Items from a data source

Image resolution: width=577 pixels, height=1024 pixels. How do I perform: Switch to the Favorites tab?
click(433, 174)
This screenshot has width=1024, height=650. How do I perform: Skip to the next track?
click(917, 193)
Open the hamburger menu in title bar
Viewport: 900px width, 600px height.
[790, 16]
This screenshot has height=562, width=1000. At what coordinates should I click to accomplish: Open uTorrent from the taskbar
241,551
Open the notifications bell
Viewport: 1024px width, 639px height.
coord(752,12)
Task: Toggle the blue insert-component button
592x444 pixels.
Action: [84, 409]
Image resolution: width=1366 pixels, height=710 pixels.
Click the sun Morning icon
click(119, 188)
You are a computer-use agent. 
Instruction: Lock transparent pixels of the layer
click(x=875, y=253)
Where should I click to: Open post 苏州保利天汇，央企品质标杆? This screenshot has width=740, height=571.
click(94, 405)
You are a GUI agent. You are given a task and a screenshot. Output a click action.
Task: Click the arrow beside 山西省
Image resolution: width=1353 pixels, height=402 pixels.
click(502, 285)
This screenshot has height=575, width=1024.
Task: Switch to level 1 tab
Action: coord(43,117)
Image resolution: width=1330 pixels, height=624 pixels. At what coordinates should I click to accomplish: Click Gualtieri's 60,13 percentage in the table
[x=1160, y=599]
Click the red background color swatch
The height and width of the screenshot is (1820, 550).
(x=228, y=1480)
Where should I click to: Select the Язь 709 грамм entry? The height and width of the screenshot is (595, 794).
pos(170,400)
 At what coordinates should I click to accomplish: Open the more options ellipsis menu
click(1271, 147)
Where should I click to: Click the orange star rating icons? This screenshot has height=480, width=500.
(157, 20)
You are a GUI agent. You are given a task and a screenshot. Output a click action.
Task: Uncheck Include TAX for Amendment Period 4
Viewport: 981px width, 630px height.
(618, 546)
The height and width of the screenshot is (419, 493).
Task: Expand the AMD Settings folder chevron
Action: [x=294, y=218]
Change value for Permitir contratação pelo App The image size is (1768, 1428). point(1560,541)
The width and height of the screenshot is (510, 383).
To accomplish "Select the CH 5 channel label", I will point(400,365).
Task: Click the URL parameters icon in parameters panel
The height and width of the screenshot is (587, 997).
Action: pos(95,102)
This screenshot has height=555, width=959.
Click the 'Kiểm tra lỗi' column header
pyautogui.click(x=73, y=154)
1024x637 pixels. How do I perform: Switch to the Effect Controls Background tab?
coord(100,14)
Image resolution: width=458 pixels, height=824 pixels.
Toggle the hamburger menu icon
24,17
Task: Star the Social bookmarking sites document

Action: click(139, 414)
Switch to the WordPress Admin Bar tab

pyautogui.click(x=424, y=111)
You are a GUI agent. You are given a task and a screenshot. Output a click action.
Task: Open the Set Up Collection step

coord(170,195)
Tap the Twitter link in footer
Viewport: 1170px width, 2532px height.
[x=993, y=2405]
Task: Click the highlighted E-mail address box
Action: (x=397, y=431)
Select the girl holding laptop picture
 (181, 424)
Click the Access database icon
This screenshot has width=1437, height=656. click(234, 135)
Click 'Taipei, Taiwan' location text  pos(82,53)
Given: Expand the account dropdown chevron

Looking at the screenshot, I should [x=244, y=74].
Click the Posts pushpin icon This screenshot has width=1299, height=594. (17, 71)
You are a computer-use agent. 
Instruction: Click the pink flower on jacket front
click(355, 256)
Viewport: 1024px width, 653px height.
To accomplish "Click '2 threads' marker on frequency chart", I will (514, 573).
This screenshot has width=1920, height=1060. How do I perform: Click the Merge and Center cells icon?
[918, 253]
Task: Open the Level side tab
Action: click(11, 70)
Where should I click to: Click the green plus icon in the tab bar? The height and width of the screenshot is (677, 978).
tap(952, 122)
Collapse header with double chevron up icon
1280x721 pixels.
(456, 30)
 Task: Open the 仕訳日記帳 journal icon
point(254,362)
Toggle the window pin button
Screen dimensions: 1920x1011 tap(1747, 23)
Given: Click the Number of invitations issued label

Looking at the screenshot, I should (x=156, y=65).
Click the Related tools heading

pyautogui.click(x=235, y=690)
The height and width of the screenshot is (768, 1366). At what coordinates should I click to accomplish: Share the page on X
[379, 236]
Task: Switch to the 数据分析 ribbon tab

**Activity:** Set down, unchanged, only those lines above that fall between the line with "Task: Toggle the blue insert-component button" and the line with "Task: Click the arrow beside 山西省", the two end lines included.

**Response below:**
Task: Toggle the blue insert-component button
592x444 pixels.
Action: [84, 409]
Image resolution: width=1366 pixels, height=710 pixels.
Click the sun Morning icon
click(119, 188)
You are a computer-use agent. 
Instruction: Lock transparent pixels of the layer
click(x=875, y=253)
Where should I click to: Open post 苏州保利天汇，央企品质标杆? This screenshot has width=740, height=571.
click(94, 405)
You are a GUI agent. You are given a task and a screenshot. Output a click action.
Task: Click the arrow beside 山西省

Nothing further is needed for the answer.